If you’ve seen your dog scooting across the room on his bottom, it could be a sign of anal sac disease.
Dogs have two small pouches on either side of their anus. They make a smelly, oily, brown fluid that dogs use to identify each other and mark their territory. It’s why they often sniff each other’s behinds.
Anal sac disease begins as an uncomfortable impaction and can progress to an infection or abscess.
Normally, when a dog poops, the fluid in his anal sacs is squeezed out, too. It’s when they aren’t completely emptied that problems develop. The fluid inside can become so dry and thick that it plugs up the openings. This is called impaction.

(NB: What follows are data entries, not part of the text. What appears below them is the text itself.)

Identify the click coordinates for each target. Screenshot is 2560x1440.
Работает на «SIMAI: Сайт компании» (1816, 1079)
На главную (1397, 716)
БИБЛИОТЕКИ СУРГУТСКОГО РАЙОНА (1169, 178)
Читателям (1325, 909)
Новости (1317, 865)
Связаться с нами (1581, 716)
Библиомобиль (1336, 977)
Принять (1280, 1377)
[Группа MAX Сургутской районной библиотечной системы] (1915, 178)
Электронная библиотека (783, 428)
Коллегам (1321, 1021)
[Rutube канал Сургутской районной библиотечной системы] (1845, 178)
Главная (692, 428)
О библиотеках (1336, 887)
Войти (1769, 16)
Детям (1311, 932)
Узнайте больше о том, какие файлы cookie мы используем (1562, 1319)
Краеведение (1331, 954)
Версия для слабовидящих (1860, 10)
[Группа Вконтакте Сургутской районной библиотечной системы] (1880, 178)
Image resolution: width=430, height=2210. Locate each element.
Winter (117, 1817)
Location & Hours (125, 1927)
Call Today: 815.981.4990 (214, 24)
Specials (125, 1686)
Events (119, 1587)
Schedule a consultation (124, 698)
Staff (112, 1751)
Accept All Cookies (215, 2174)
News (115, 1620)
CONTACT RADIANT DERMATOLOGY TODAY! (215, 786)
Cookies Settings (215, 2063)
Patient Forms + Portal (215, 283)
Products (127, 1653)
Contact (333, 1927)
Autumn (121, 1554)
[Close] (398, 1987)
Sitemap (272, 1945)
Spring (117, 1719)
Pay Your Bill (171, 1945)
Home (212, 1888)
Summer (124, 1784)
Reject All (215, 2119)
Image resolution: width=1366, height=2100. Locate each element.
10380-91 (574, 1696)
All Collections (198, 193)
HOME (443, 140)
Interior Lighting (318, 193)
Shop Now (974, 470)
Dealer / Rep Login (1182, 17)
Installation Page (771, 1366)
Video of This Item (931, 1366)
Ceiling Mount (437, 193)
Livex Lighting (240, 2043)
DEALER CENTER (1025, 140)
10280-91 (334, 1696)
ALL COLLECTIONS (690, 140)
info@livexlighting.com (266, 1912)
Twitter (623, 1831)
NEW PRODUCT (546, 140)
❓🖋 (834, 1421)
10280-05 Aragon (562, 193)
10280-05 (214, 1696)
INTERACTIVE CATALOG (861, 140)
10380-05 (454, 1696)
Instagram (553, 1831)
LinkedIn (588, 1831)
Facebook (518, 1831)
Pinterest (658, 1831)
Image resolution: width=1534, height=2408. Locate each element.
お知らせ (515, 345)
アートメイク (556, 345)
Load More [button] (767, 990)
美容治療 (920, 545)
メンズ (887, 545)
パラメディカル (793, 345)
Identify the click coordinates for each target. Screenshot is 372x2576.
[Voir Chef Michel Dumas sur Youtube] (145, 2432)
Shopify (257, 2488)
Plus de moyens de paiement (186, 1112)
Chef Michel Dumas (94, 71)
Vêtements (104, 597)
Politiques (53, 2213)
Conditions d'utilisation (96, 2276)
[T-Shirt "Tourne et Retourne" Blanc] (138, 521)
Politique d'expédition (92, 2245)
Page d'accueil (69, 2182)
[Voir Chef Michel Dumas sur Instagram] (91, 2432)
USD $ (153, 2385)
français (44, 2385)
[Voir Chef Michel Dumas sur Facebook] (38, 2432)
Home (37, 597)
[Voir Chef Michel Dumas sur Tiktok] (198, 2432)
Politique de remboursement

Thankfully, impacted sacs are easy to treat. The glands can be gently emptied, or expressed, with your fingers. You may have to do this regularly, and to save a trip, your vet can show you how.
If your dog repeatedly has impactions, you vet may suggest adding more fiber to his diet. This increases the size of his poop, which puts more pressure on the sacs to empty naturally.
If your dog doesn't have a problem, there is no need for you to empty his sacs.
Left untreated, the impaction will turn into an infection. Look for yellow or bloody pus oozing from his sacs. This painful condition can cause your dog to act fearful or angry. Your vet will wash out the sacs and give your dog antibiotics.
An untreated infection will develop into an abscess (a swollen, tender mass of puss) and could break open. Your vet will open and drain the abscess and usually prescribe antibiotics and anti-inflammatory drugs. Daily warm compresses can help, too.
If your dog keeps having problems, your vet may want to remove his anal sacs with surgery. It’s a simple procedure, but can result in complications like fecal incontinence (when his poop leaks uncontrollably).
Put your dog on a healthy diet and make sure he gets plenty of exercise. Small, obese dogs are at the highest risk of anal sac disease. Also, if you dog has problems with his anal sacs, have your vet check them at every checkup.